As soon as customer or employee personally identifiable information (or any data you don't want to get out) starts circulating in these spreadsheets, you have an accident waiting to happen.

Similarly, as soon as one of these skunkworks IT projects takes that Excel spreadsheet and uses it as the data behind an externally-facing web app up that is hacked, you will have your CIO and CEO storming into the office of whoever built that app in a weekend coming to explain the consequences.

And then there is the issue that when you look at these efforts multiplied over the hundreds (or thousands) of departments in a Fortune 500 enterprise, you soon find that your enterprise has over 100 customer "master" databases. Your customers start to complain that they updated their contact information in one place but it is still out of date in 10 others, or that you don't even know how much business you do with your large partners because the information is spread across 10 shadow IT databases.

All of this gives rise to onerous compliance and audit processes that are no fun for anyone but are the hard facts of life of IT in an enterprise environment.

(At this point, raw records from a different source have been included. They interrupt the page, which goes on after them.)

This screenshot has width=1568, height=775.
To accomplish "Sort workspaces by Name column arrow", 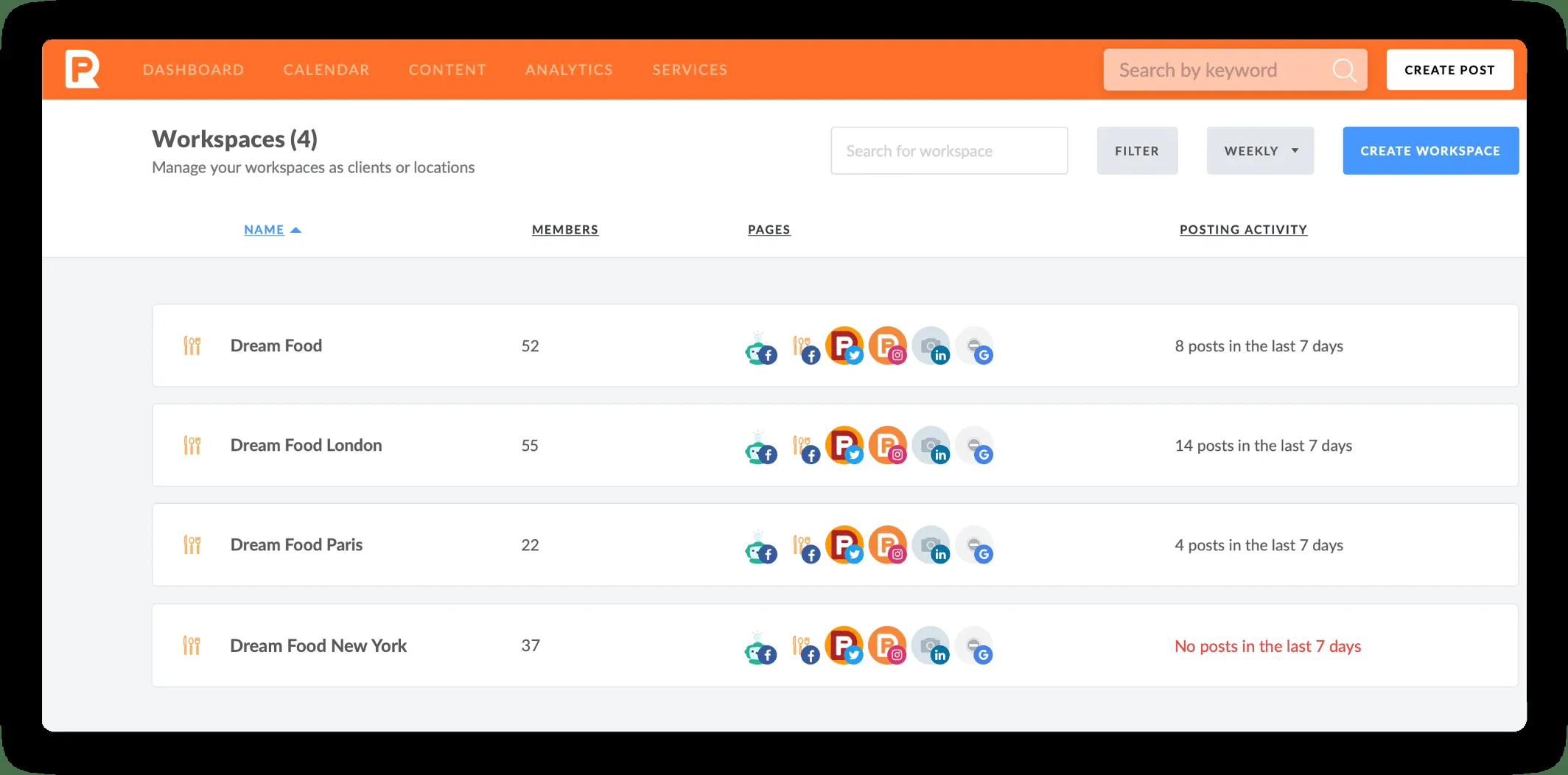I will point(296,230).
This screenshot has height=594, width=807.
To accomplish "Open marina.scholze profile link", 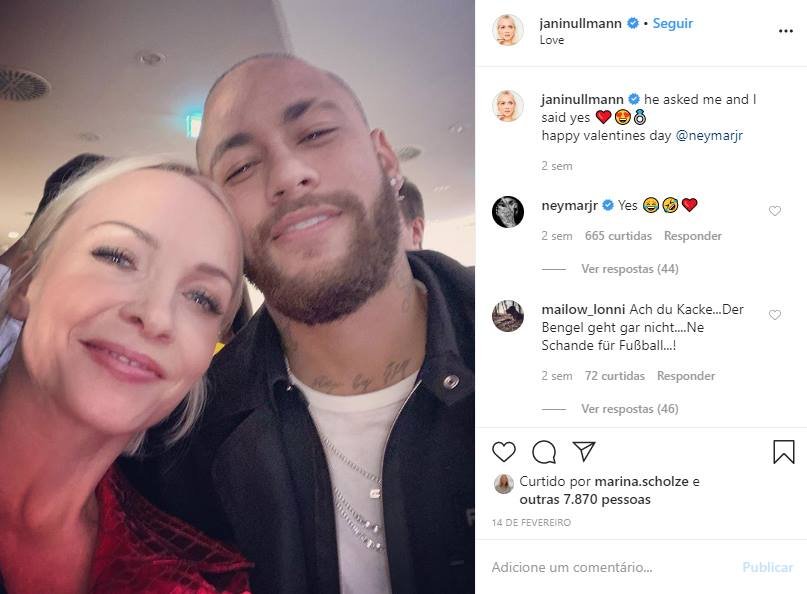I will [641, 481].
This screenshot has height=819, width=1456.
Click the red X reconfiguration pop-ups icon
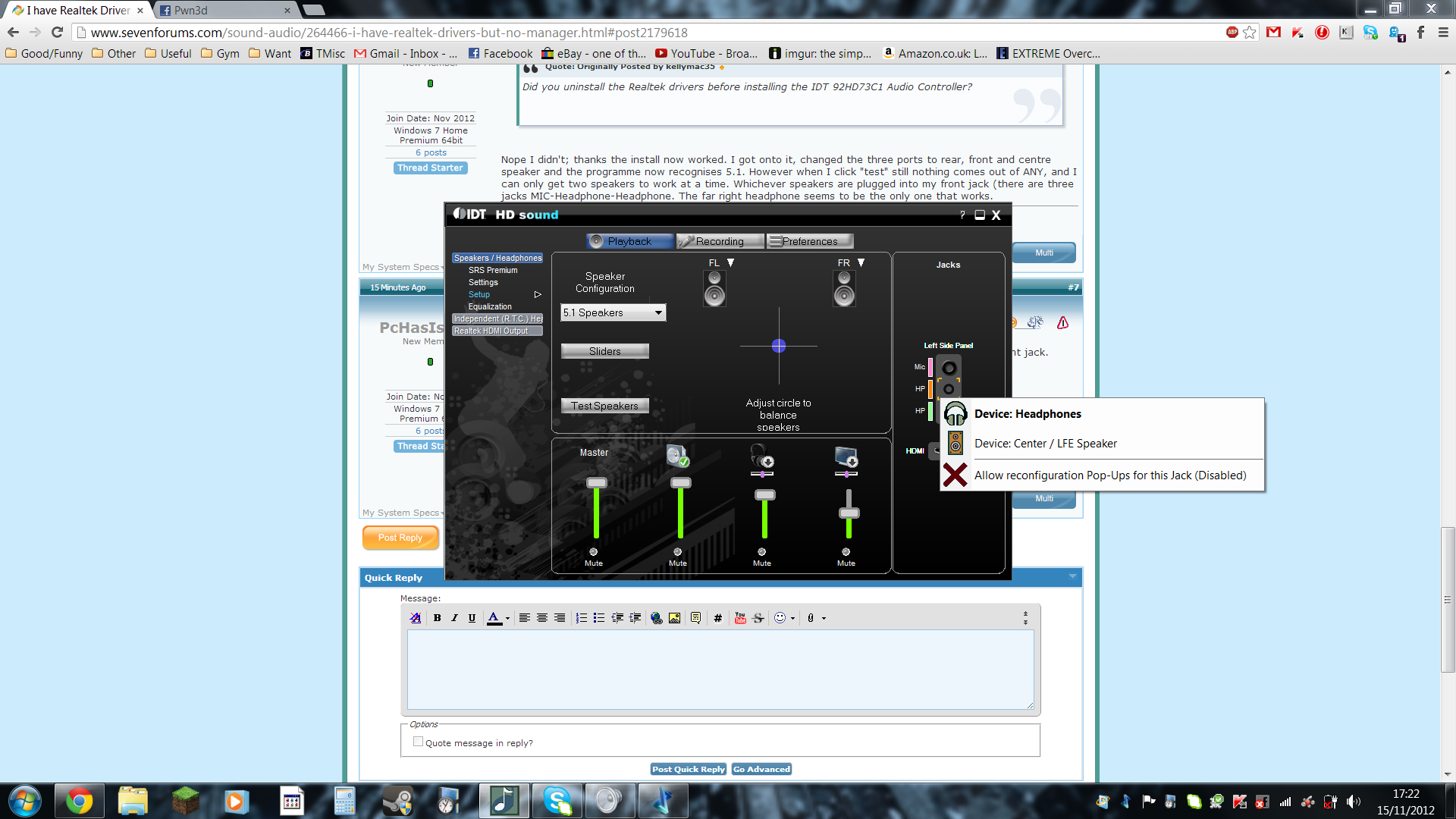956,475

A good strategy is to look across all of the departments that are doing this and make a case to move their investment in shadow IT into IT proper, making the argument that IT can achieve an economy of scale and do this work more efficiently than the current ad-hoc distributed skunkworks model. This can be a hard sell in an environment where IT budget constraints and delivery velocity gave rise to the skunkworks in the first place, but combined with the audit/fiduciary risks can make a good one-two punch.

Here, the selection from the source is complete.